Sand Hills and Dissected Plains Water Budgets

Science Center Objects

A detailed annual water budget is invaluable for effective interrelated water management, particularly in river valleys where streamflow and crop demands are key components of the budget. Extraction of groundwater or diversion of surface water can affect flow to streams, wetlands, and other surface-water bodies. We are providing new insights into the water budget by estimating quantities of groundwater recharge and stream base flow and relating them to soil type, land use, and geology on a local scale for two small drainages, one in the Sand Hills and one in the Dissected Plains.

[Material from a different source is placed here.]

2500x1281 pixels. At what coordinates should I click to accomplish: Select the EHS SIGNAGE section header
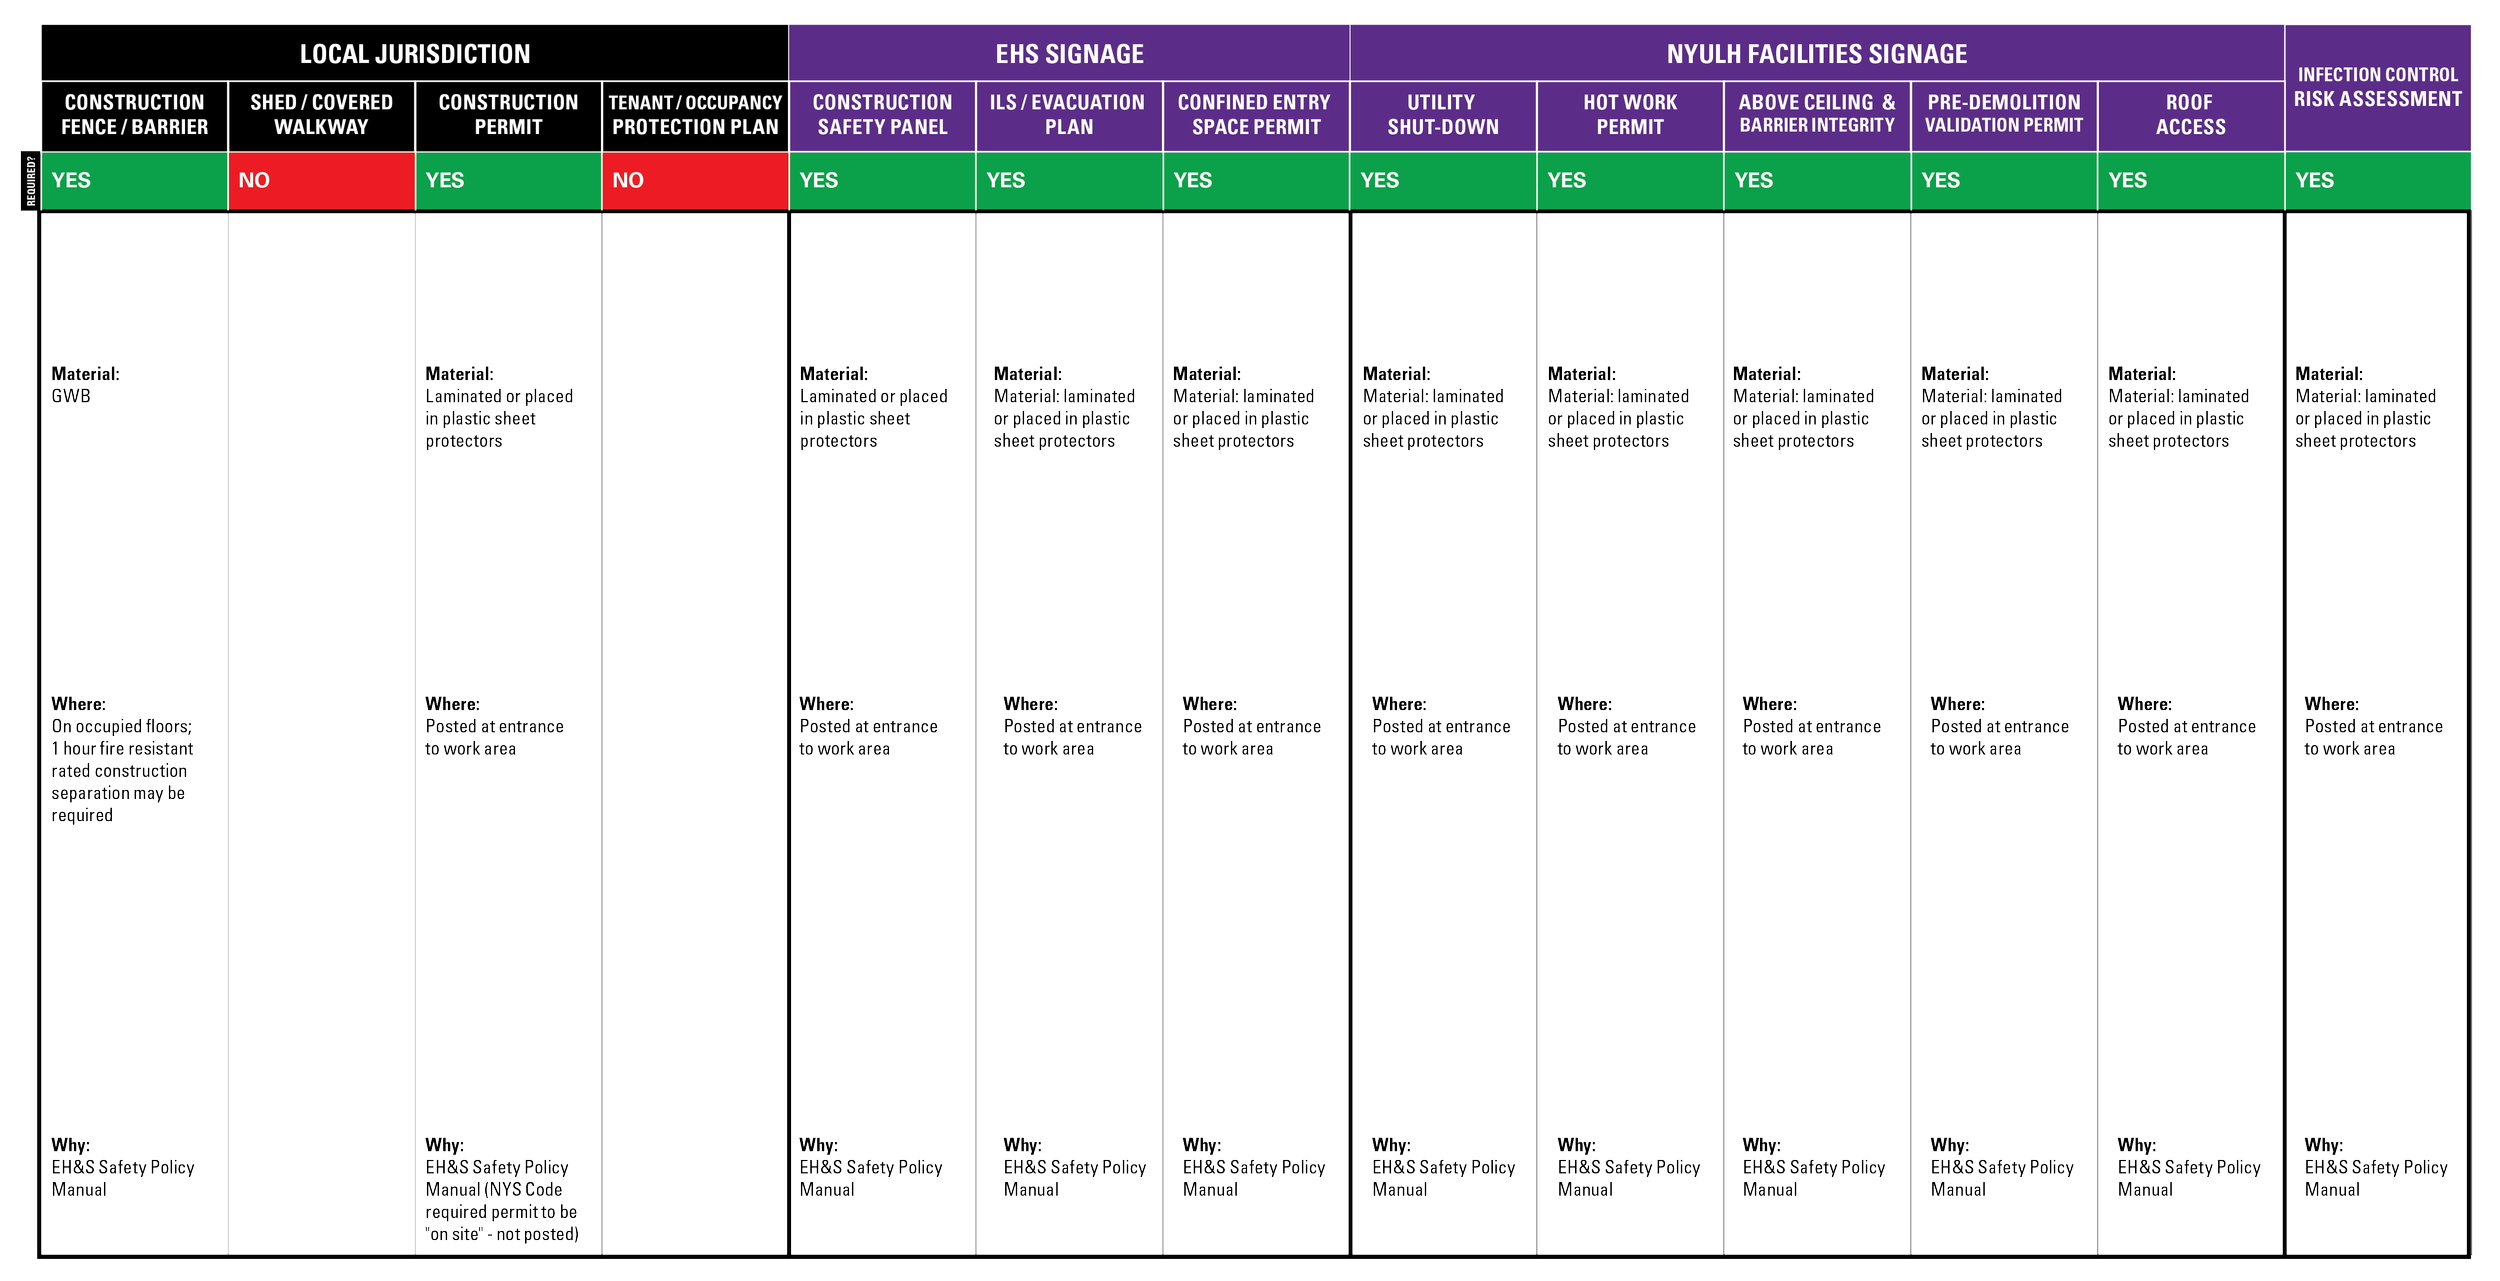(x=1068, y=54)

We are determining water budgets for two distinct regions in Nebraska: the Sand Hills and the Dissected Plains. Although these locations are within other regional-scale studies (Elkhorn-Loup Model), and recharge has been measured at different sites, no study has analyzed the integrated water budget on a local scale. We are estimating quantities of groundwater recharge and stream base flow and relating them to soil type, land use, and geology at these local scales to provide new insights into local water budgets.

A detailed annual water budget is invaluable for effective interrelated water management, particularly in river valleys where streamflow and crop demands are key components of the budget. Extraction of groundwater or diversion of surface water can affect flow to streams, wetlands, and other surface-water bodies. This impact can be assessed and mitigated if all of the components of the water budget are quantified. However, two of the largest components of the groundwater budget, groundwater recharge and base flow to streams, are spatially variable, and are quantified using varying techniques. 

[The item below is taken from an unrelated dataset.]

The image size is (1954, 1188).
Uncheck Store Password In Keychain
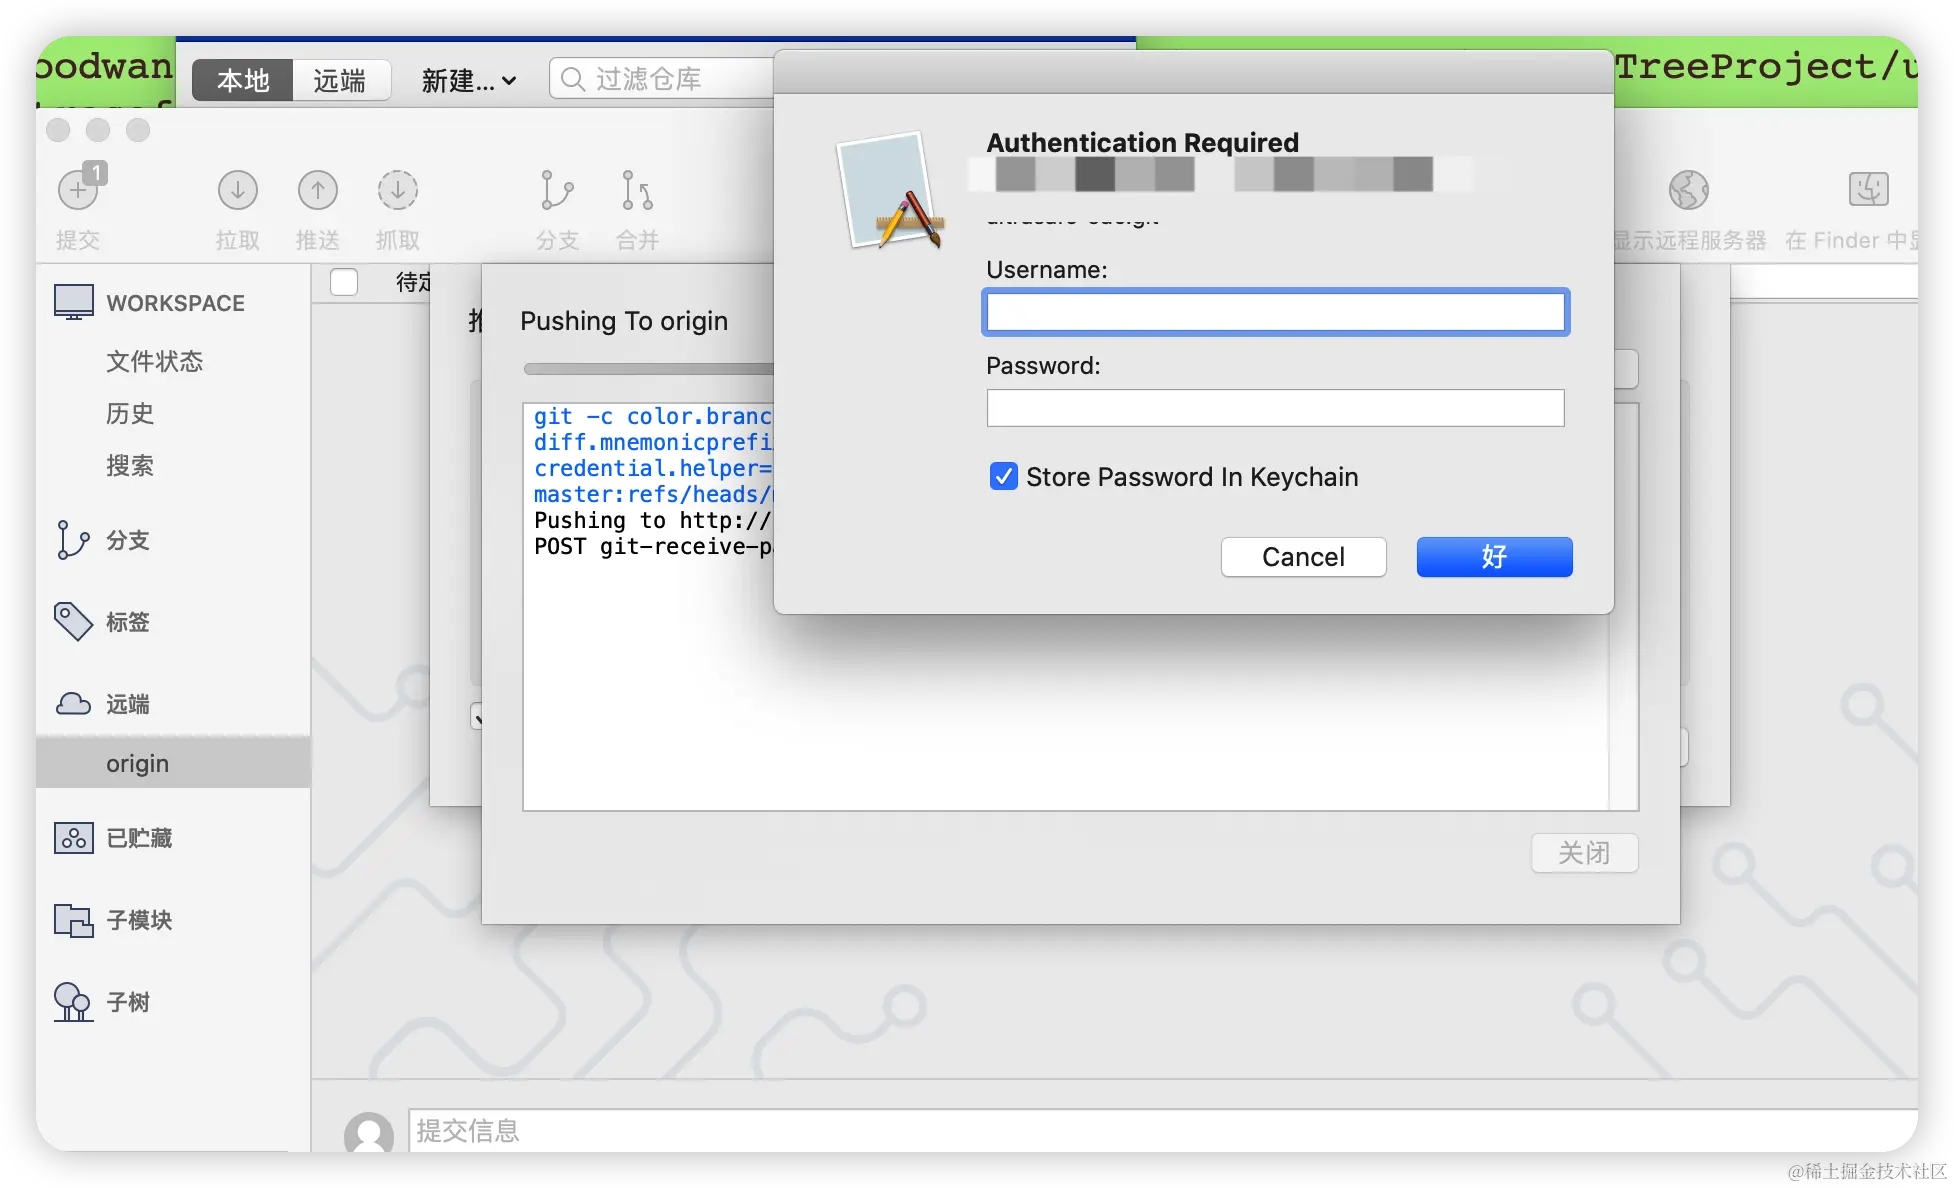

Topographic regions within Nebraska
Topographic regions of Nebraska.

We are constructing an annual water budget for two Elkhorn-Loup Model (ELM) area drainage basins, including quantitative analysis of the most important components of the water budget: groundwater recharge and stream base flow. 

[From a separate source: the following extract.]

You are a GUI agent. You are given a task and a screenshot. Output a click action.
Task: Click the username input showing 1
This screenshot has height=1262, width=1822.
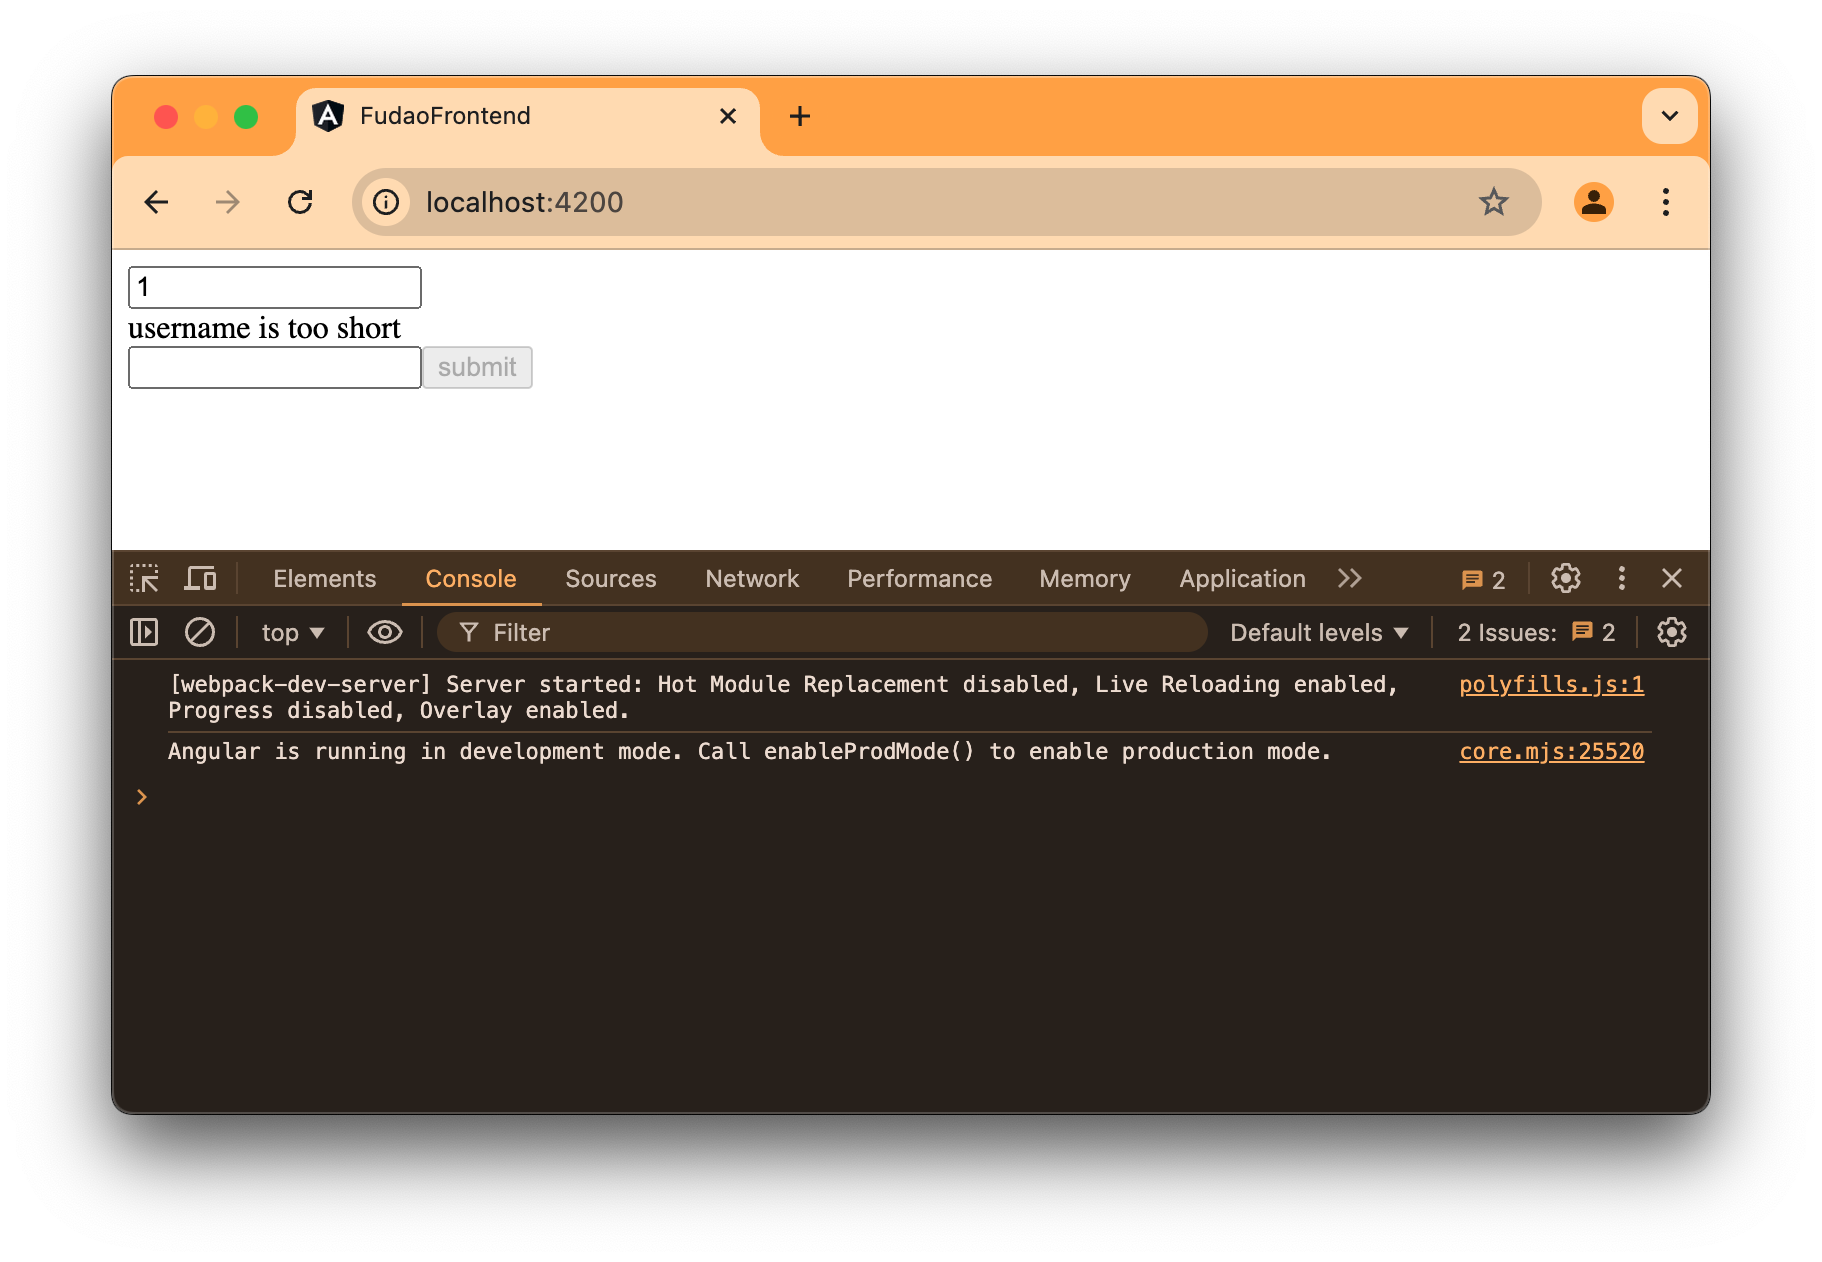point(274,287)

We focused on two distinct regions: 

  • —Sand Hills: Upper reach of Holt Creek in Holt County
  • —Dissected plains: South Loup River near Arnold

Five piezometers and one lysimeter were installed in each region. For streamflow data, a temporary streamgage was installed at Holt Creek. In the Dissected Plains region, the USGS streamgage at Arnold was used. Data collected at these sites is being used to determine recharge, evapotranspiration, and baseflow. Data also will be used as calibration and observation points for each specific model.

Do small streams in the Nebraska Sand Hills and Dissected Plains receive their base flow from local recharge, from regional groundwater flow, or from a combination of both?

Sand Hills region Nebraska water budget study area
Sand Hills region study area.

To answer this question, we have constructed water budgets that include several components:

  • Inputs: precipitation, imported water for irrigation, groundwater inflow, and percolation from surface-water bodies.
  • Outputs: runoff, plant consumption, evaporation, base flow to streams, and groundwater outflow.

Several components of the water budget (local precipitation, streamflow, irrigation pumping and surface-water deliveries, and vegetation demands) can be measured or calculated from existing data or data collected during the study. The amount and spatial distribution of groundwater recharge and base flow, however, is more difficult to assess.  

Ground-Water Recharge Estimates

We are estimating groundwater recharge using

  • Passive drainage lysimetry,
  • chloride mass balance, and
  • water-table fluctuations.
Dissected Plains region Nebraska water budget study area
Dissected Plains region study area.

Using these methods together allows us to overcome common problems of spatial and temporal representativeness that often plague traditional water-balance investigations.

Base Flow

Streamflow is measured at the gaging station within each region. The daily flow time series at each gage will be analyzed using a hydrograph base-flow separation method.

Piezometers

Piezometers were installed at various locations within each region. Data from the piezometers is being used to map the water table and analyze the flow system. 

Numerical Models

Recharge measurements are being used to calibrate a recharge analysis using the Soil Water Balance (SWB) code for the region. The SWB code uses land use, soil properties, and flow direction with daily weather data to track the soil-water budget and estimate the deep percolation that may become groundwater recharge. Components of the soil-water budget include precipitation infiltration, inflow from other cells, snow melt, potential and actual plant evapotranspiration (ET), and change in soil storage. Temperature and precipitation data collected at each site or downloaded from an existing weather station will provide climate data input for SWB. Point readings made using the chloride mass balance, lysimetry, and water-table fluctuation methods will be used to calibrate the SWB model and better estimate recharge in areas with no direct measurements. The SWB output includes recharge and evapotranspiration grids that will be used as recharge arrays in the groundwater model.

The SWB grids will be used with streamflow and base-flow estimates and piezometer readings to build a local, high-resolution MODFLOW simulation of groundwater flow for each site area. This model will include streams, recharge, lateral flow from the regional flow system, and any irrigation or domestic wells in the area. As much as possible, the model will use parameters from previous regional models such as the Elkhorn and Loup Model Phase I and Phase II.